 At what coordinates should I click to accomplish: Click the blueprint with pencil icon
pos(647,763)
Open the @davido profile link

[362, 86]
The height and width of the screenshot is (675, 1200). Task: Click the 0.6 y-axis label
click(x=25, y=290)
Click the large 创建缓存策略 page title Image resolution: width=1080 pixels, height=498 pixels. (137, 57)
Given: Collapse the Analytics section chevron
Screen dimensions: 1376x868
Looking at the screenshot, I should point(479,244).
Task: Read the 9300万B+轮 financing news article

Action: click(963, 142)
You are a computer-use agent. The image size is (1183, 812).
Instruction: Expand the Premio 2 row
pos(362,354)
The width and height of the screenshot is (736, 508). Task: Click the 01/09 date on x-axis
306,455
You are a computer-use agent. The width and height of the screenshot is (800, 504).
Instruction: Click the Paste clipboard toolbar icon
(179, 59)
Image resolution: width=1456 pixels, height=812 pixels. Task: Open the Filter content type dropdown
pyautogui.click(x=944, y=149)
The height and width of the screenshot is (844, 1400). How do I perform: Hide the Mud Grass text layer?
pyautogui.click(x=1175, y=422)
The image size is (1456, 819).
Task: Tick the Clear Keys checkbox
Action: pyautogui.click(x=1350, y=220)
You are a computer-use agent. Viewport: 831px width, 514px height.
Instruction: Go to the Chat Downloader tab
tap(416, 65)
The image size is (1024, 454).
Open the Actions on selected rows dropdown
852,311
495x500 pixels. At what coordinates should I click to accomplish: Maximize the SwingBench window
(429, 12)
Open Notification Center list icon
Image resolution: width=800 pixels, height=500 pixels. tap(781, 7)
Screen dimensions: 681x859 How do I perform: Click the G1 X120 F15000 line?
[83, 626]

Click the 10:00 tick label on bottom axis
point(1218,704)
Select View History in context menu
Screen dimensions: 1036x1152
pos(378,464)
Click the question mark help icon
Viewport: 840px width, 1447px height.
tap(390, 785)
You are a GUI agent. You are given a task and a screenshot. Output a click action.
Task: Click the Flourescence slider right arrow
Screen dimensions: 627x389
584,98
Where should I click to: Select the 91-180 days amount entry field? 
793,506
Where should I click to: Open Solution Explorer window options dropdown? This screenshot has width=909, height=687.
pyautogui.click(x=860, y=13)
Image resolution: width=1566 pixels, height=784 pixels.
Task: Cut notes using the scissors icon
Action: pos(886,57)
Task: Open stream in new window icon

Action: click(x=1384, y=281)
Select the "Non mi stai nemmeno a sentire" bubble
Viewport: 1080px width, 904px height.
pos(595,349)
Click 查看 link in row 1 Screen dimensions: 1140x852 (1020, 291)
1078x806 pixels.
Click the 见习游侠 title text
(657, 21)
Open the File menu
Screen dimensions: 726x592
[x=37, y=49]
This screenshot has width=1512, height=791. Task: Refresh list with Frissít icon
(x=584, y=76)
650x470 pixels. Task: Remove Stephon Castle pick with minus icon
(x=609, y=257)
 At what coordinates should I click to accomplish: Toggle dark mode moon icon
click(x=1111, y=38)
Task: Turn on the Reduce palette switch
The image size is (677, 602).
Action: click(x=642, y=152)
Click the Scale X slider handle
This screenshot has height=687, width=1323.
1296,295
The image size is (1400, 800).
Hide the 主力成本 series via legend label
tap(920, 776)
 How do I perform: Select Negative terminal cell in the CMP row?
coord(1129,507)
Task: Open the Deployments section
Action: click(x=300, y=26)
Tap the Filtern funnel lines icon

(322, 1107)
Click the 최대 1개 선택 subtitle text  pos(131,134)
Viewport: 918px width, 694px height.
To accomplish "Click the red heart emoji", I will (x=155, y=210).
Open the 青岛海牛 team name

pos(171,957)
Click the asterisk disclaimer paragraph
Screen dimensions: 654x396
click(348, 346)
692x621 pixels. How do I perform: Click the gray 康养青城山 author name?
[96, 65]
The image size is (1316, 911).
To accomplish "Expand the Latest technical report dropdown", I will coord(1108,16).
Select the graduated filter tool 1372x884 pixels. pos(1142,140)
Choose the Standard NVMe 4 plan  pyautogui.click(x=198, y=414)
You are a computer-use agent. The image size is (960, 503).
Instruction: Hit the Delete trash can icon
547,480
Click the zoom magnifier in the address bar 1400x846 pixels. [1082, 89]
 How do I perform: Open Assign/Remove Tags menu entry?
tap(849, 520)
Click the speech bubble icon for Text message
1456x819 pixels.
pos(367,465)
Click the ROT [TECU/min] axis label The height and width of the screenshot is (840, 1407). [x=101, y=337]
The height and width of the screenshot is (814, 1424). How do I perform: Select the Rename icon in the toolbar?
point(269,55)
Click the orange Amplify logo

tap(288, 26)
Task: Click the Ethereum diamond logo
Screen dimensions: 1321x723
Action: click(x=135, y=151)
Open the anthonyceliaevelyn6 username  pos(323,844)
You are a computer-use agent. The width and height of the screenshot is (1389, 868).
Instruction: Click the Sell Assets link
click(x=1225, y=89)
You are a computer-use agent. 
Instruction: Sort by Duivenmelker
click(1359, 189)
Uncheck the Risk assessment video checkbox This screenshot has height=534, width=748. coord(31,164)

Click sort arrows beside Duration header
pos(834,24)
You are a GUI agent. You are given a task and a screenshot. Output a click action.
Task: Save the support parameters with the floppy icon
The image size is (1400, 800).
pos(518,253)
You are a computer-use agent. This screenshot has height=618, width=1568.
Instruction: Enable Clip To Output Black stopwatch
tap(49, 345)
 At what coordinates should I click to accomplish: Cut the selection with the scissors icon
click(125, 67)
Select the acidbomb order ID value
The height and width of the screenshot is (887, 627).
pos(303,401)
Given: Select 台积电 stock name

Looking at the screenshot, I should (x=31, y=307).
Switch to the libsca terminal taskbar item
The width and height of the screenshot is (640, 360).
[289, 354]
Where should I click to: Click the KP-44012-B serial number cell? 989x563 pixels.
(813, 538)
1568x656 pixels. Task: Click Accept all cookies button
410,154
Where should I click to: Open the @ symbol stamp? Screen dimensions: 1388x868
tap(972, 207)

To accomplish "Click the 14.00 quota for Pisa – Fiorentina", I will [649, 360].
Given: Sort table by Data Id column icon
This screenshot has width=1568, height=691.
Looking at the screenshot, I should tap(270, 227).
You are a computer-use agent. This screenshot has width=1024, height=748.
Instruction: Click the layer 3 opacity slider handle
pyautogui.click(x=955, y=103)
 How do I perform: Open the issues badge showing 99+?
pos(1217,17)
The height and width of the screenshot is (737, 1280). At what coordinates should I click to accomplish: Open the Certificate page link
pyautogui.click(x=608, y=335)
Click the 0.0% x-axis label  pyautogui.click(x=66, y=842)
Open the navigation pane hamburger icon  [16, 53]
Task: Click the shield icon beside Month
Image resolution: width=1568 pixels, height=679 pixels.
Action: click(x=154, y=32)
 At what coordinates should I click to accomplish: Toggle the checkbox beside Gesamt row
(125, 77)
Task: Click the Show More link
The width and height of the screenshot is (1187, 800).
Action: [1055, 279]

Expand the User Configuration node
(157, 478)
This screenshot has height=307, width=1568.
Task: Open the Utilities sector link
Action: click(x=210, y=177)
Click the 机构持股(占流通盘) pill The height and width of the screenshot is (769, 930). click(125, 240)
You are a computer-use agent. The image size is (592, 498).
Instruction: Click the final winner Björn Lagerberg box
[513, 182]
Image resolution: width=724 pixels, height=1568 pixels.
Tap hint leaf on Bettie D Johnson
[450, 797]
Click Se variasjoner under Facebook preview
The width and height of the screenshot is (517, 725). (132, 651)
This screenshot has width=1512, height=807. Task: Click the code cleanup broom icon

§ Objective: From the data above, copy out every line that contains the string "pyautogui".

§ The result:
pyautogui.click(x=944, y=149)
pyautogui.click(x=1175, y=422)
Action: pyautogui.click(x=1350, y=220)
pyautogui.click(x=860, y=13)
Choose the Standard NVMe 4 plan  pyautogui.click(x=198, y=414)
pyautogui.click(x=955, y=103)
pyautogui.click(x=608, y=335)
Click the 0.0% x-axis label  pyautogui.click(x=66, y=842)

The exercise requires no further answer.